Friedman has a name for all this. He calls it the cosmic Watergate.

Philip J. Klass, an aerospace journalist and the field's foremost
skeptic, says there is no such thing. He points out that many of
the communications intercepted by the NSA come from potentially
hostile nations and many of them are coded. So the agency's
rationale for not making these documents public is actually quite
simple. "They might reveal the location of certain listening
posts,
" he explains, "and even more important, they would reveal
that we have cracked and were able to decipher certain codes."

So if the question is whether the withheld documents contain any
answers to the UFO mystery, the answer is, Probably not. "Long ago
a lot of us used to think that the government was covering up a
knowledge of extraterrestrials and their craft,
" says Greenwood, who six years ago coauthored 'Clear Intent: The Government Cover-up of
the UFO Experience
'. "But we've had a change of attitude. We just
don't see the government as having any answers. If they knew what
UFOs were all about, I think history would have been a little
different than what we now see."

This argument gains power, oddly enough, from the Roswell incident
itself. "If it was a UFO that crashed in Roswell," says Jacobs, "a
whole series of events would have been set in motion in the
government. There would be major studies of it. Hundreds of
scientists would have been involved with it over the past forty
years. The government would be acting very differently about UFOs
than they do now. All of UFO history makes sense if there was not a crash, and none of UFO history makes sense if there was a crash."
Jacobs adds, "It's still possible that one could have crashed and
there's an entirely different scenario at work."

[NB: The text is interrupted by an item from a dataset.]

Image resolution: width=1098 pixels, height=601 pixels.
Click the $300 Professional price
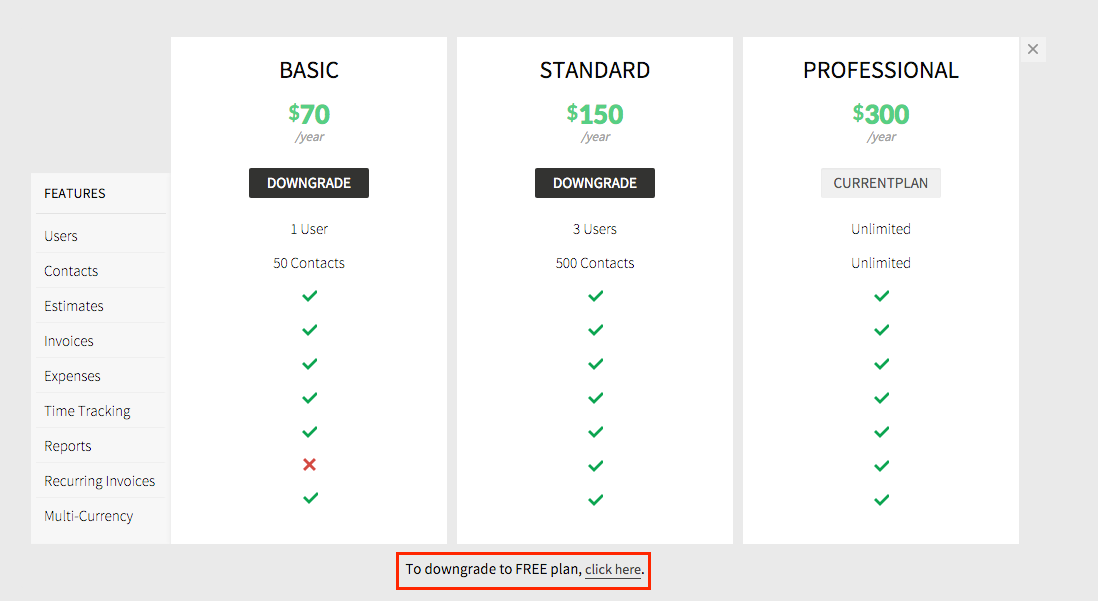(881, 113)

If the craft at Roswell had been an E.T. craft, insists Klass,
then the United States would have wanted to know just how many of
these craft were passing overhead. At the very least, he says, we
would have established a space-surveillance system similar to the
one that was set up three years after the launch of Sputnik. Klass
cannot imagine the government doing nothing and simply hoping the
aliens are friendly.

Never in his 24 years of UFO investigation has Klass encountered a
government cover-up of significant information. If you think
there's a cover-up, he says, call your local air base and report
that a saucer has just landed in your backyard and that
strange-looking creatures are getting out of it. If the government
really were trying to keep things under wraps, he says, the voice on the other end would ask for your address and a SWAT team would be
there within minutes. Instead, what will happen, says Klass, is
that the voice on the other end will simply thank you for calling
and suggest that you report your sighting to the local police
department or to one of the national UFO groups.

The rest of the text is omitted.